Para saber se o candidato possuía correspondência fenotípica ou se a declaração era falsa e elaborar um parecer conclusivo e fundamentado, os procedimentos foram: Análise da declaração, de documentos pessoais e de fotografias anteriores; Entrevista presencial com observação; Coleta de imagens fotográficas; Deliberação de alter/heteroatribuição; E laudo fenotópico.

De modo que as dimensões para validação ou não da autodeclaração foram: Confirmação, histórico e fundamentação da autodeclaração; Alter/heteroatribuição ou não da condição de “pardo” ao avaliado, pelos membros da comissão; E caracterização ou não como “pardo” a partir de aspectos fenotípicos tecnicamente sistematizados. Além da cor da pele, foram observadas a textura do cabelo, o formato do nariz e lábios e a cor dos olhos. No final, a autodeclaração do candidato foi considerada verdadeira.

Para Reinaldo dos Santos, é necessário avançar na efetividade da lei sobre cotas raciais no serviço público, a Lei nº 12.990/2014, já que ela não possui decreto regulamentador. Além disso, a punição para quem usa de má fé na autodeclaração de um concurso, que hoje é apenas a eliminação do concurso, deveria ser mais rígida, já que em outros aspectos da seleção, o candidato responde criminalmente por fraude.  

O maior rigor deveria ainda ser acompanhado pela prevenção, com a verificação das autodeclarações durante a seleção e não apenas a partir da denúncia sobre o resultado. “É preciso que mecanismos sejam criados e divulgados, para que essa luta de séculos, pelo direito às cotas, não fique esvaziada”, afirmou.

As palestras dessa noite foram mediadas pelo Me.
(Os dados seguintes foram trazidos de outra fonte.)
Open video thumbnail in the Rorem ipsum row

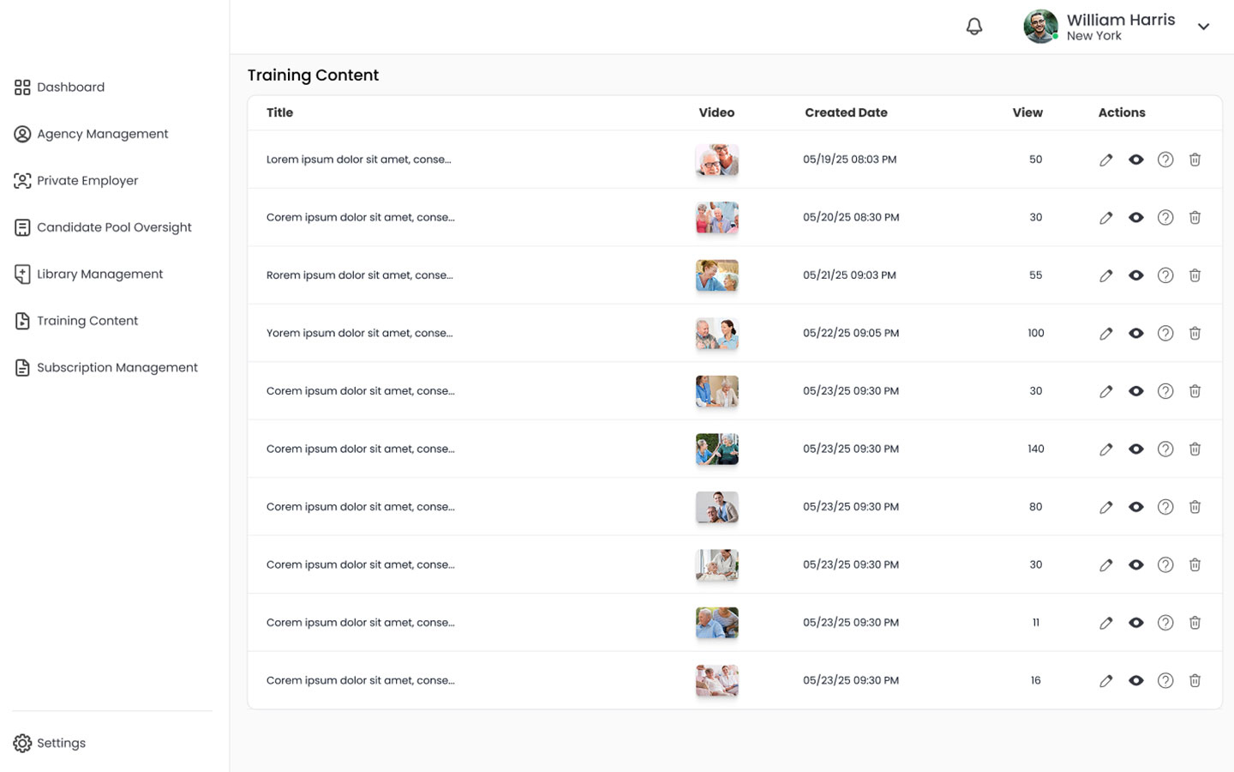(x=716, y=275)
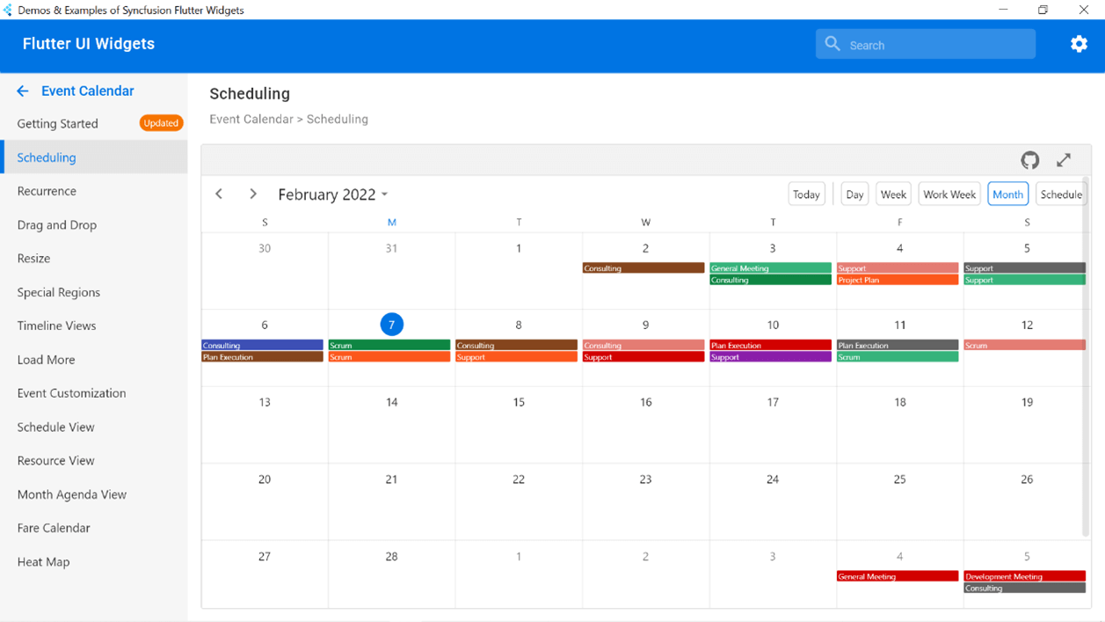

Jonas de Paula Oliveira (FAED/UFGD – NEAB/GEPRAFE).

Os eventos começaram em 16 de novembro, foram realizados pelo Núcleo de Estudos Afro-Brasileiros (NEAB) da UFGD e o tema do II Seminário Regional “Diálogos Interculturais, Currículo e Educação de Fronteira Étnico-Racial” foi “Por uma pedagogia crítica e decolonial”.